Good ‘Till Cancelled (GTC)
A GTC order remains active in the market until you decide to cancel it. Your broker will not cancel the order at any time. Therefore, it is your responsibility to remember that you have the order scheduled.
Good for the Day (GFD))
A GFD order remains active in the market until the end of the trading day.
Because foreign exchange is a 24-hour market, this usually means 5:00 pm EST since that’s the time U.S. markets close, but we’d recommend you double-check with your broker.
GFC and GTC are known as “time in force” orders.
The “time in force” or TIF for an order defines the length of time over which an order will continue working before it is canceled. Think of it as a special instruction used when placing a trade to indicate how long an order will remain active before it is executed or expires.
An OCO order is a combination of two entry and/or stop loss orders.
Two orders are placed above and below the current price. When one of the orders is executed the other order is canceled.
An OCO order allows you to place two orders at the same time. But only one of the two will be executed.
Let’s say the price of EUR/USD is 1.2040. You want to either buy at 1.2095 over the resistance level in anticipation of a breakout or initiate a selling position if the price falls below 1.1985.
The understanding is that if 1.2095 is reached, your buy order will be triggered and the 1.1985 sell order will be automatically canceled.
An OTO is the opposite of the OCO, as it only puts on orders when the parent order is triggered.
You set an OTO order when you want to set profit taking and stop loss levels ahead of time, even before you get in a trade.
For example, USD/CHF is currently trading at 1.2000. You believe that once it hits 1.2100, it will reverse and head downwards but only up to 1.1900.
The problem is that you will be gone for an entire week because you have to join a basket weaving competition at the top of Mt.
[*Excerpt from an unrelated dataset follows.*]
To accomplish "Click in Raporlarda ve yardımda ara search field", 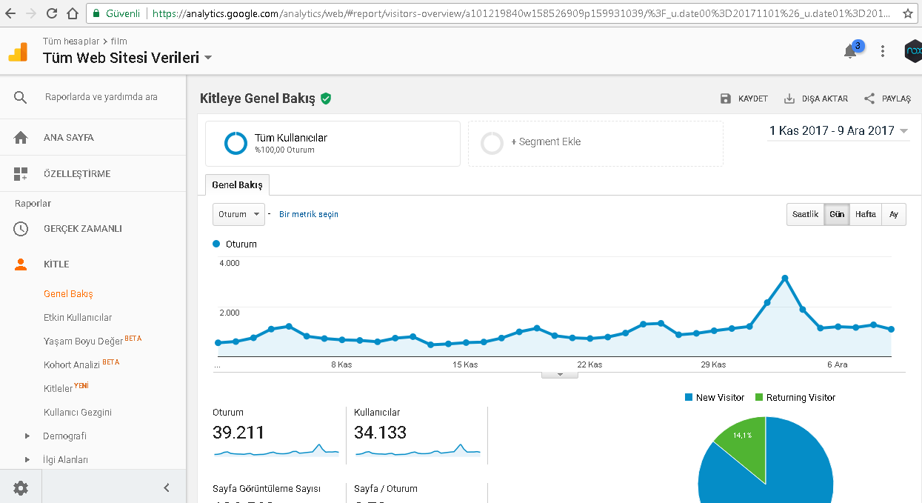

Fuji where there is no internet.
In order to catch the move while you are away, you set a sell limit at 1.2000 and at the same time, place a related buy limit at 1.1900, and just in case, place a stop-loss at 1.2100.
As an OTO, both the buy limit and the stop-loss orders will only be placed if your initial sell order at 1.2000 gets triggered.
An OTO and OTC order are known as conditional orders. A conditional order is an order that includes one or more specified criteria.
The basic forex order types (market, limit entry, stop entry, stop loss, and trailing stop) are usually all that most traders ever need.
To open a position, the following pending orders may be used:
- “Buy stop” to open a long position at the price higher than the current price
- “Sell stop” to open a short position at the price lower than the current price
- “Buy Limit” to open a long position at the price lower than the current price
- “Sell Limit” to open a short position at the price higher than the current price
Here’s a cheat sheet (current price is the blue dot):
Unless you are a veteran trader (don’t worry, with practice and time you will be), don’t get fancy and design a system of trading requiring a large number of forex orders sandwiched in the market at all times.
This is always a tradeoff when using a limit order instead of a market order.
- For example, if you want to buy “right now,” you’ll have to pay the higher ask price. This is called a “market order” as it will trade at whatever the market price is.
- If you prefer to save some money, you’ll need to use a “limit order”.
- The problem with being patient is sometimes the price continues to go up and your limit order is never filled.
- If you still want to get in a trade, you have to either enter a market order or update your limit order. This now means you’ll end up paying (even) more than the original ask price.
Stick with the basic stuff first.
Make sure you fully understand and are comfortable with your broker’s order entry system before executing a trade.
Also, always check with your broker for specific order information and to see if any rollover fees will be applied if a position is held longer than one day.
Keeping your ordering rules simple is the best strategy.
DO NOT trade with real money until you have an extremely high comfort level with the trading platform you are using and its order entry system. Erroneous trades are more common than you think!